Proportion of examined Carex humilis in flower, by month
Month In flower Examined Share 95% interval
Jan 0 0 too few examined
Feb 10 10 100% 72% to 100%
Mar 100 100 100% 96% to 100%
Apr 12 12 100% 76% to 100%
May 2 3 too few examined
Jun 0 2 too few examined
Jul 0 0 too few examined
Aug 0 0 too few examined
Sep 0 0 too few examined
Oct 0 0 too few examined
Nov 0 0 too few examined
Dec 0 0 too few examined

Peak flowering in Feb. Each bar is the share of Carex humilis observations in which someone actually recorded the reproductive state and found the plant in flower, not the raw number of flowering records. That distinction matters: people observe plants far more in spring than in winter, so a bare count of flowering records partly measures when people go outside. Dividing by the number examined removes that. 124 of 127 examined observations were in flower, every one of them research grade. The whisker on each bar is a 95% Wilson interval. 9 months have fewer than 5 examined observations, so no proportion is drawn for them. This is still a global aggregate and not a forecast for your garden: the same species flowers on different dates in different hemispheres. Where a species has fewer than 30 flowering records we do not draw this chart at all. Computed from 10.15468/dl.cgje2x.

Where it actually grows measured, from 1,538 observations

Condition 5th percentile Median 95th percentile
Coldest month, mean daily low -9.8 °C -4.7 °C 0.0 °C
Warmest month, mean daily high 21.1 °C 24.4 °C 26.7 °C
Annual rainfall 533 mm 679 mm 1,595 mm
Rainfall in the driest quarter 82 mm 117 mm 244 mm

It is found where winters bring hard frost. This is not care advice and it is not a forecast. It is a measurement: we sampled the climate at every one of the 1,538 research-grade observations of Carex humilis that carry a coordinate, and this is the range those places actually span. The 5th and 95th percentiles are used rather than the minimum and maximum, because a single cultivated specimen in a heated conservatory should not widen a tropical plant's range to the Arctic.

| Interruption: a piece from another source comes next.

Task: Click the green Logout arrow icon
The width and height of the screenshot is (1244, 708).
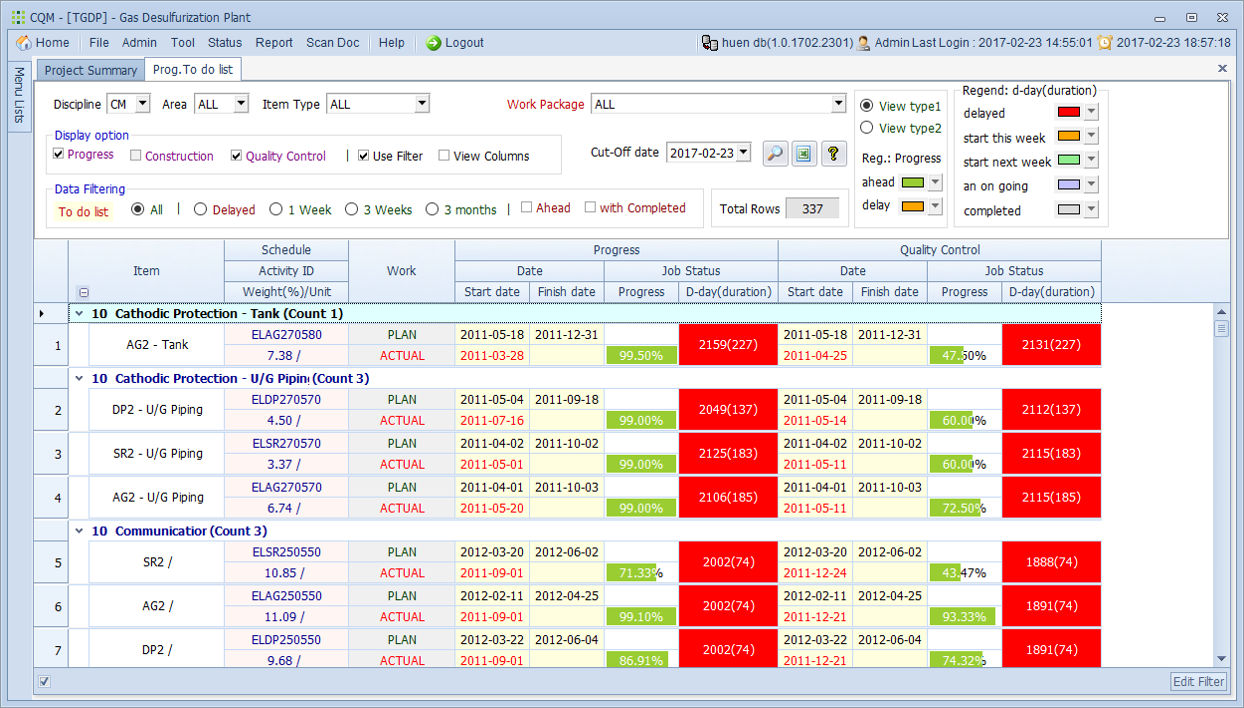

This is not a hardiness zone. A USDA zone is the average annual extreme minimum temperature. The figure above is the mean daily minimum of the coldest month, which is a different quantity and is typically far warmer. Reading one as the other would place a plant several zones too warm, so we do not publish a hardiness zone, because we do not have one. Climate from CHELSA V2.1 (Karger et al. 2017); occurrences from 10.15468/dl.cgje2x.

Also published as 9 synonyms

A synonym is not an error. It is a record of botanists disagreeing, in print, about where this plant belongs. Each of these was somebody’s considered answer.

  • Carex buschiorum V.I.Krecz. ex Kolak.
  • Carex callitrichos var. austrohinganica Y.L.Chang & Y.L.Yang
  • Carex clandestina Gooden.
  • Carex gersneri Suter
  • Carex humilis var. longifolia Stoeva & E.D.Popova
  • Carex prostrata All.
  • Carex scariosa Lam.
  • Carex scirrobasis Kitag.
  • Trasus clandestinus (Gooden.) Gray

Sourcesevery claim on this page

  1. World Flora Online Plant List. accepted name, authority, classification. CC0. Retrieved 2026-07-12.
  2. iNaturalist. photographs and flowering annotations, CC0 / CC BY / CC BY-SA only. per photograph. Retrieved 2026-06-27.
  3. Kew, World Checklist of Vascular Plants (WCVP v16). native distribution by TDWG level-3 botanical country, and life form. CC BY 3.0. Retrieved 2026-06-04.

We publish what we can source and we say so when we cannot. This page has no care advice and no toxicity claim, because we do not yet have those from a source we can cite.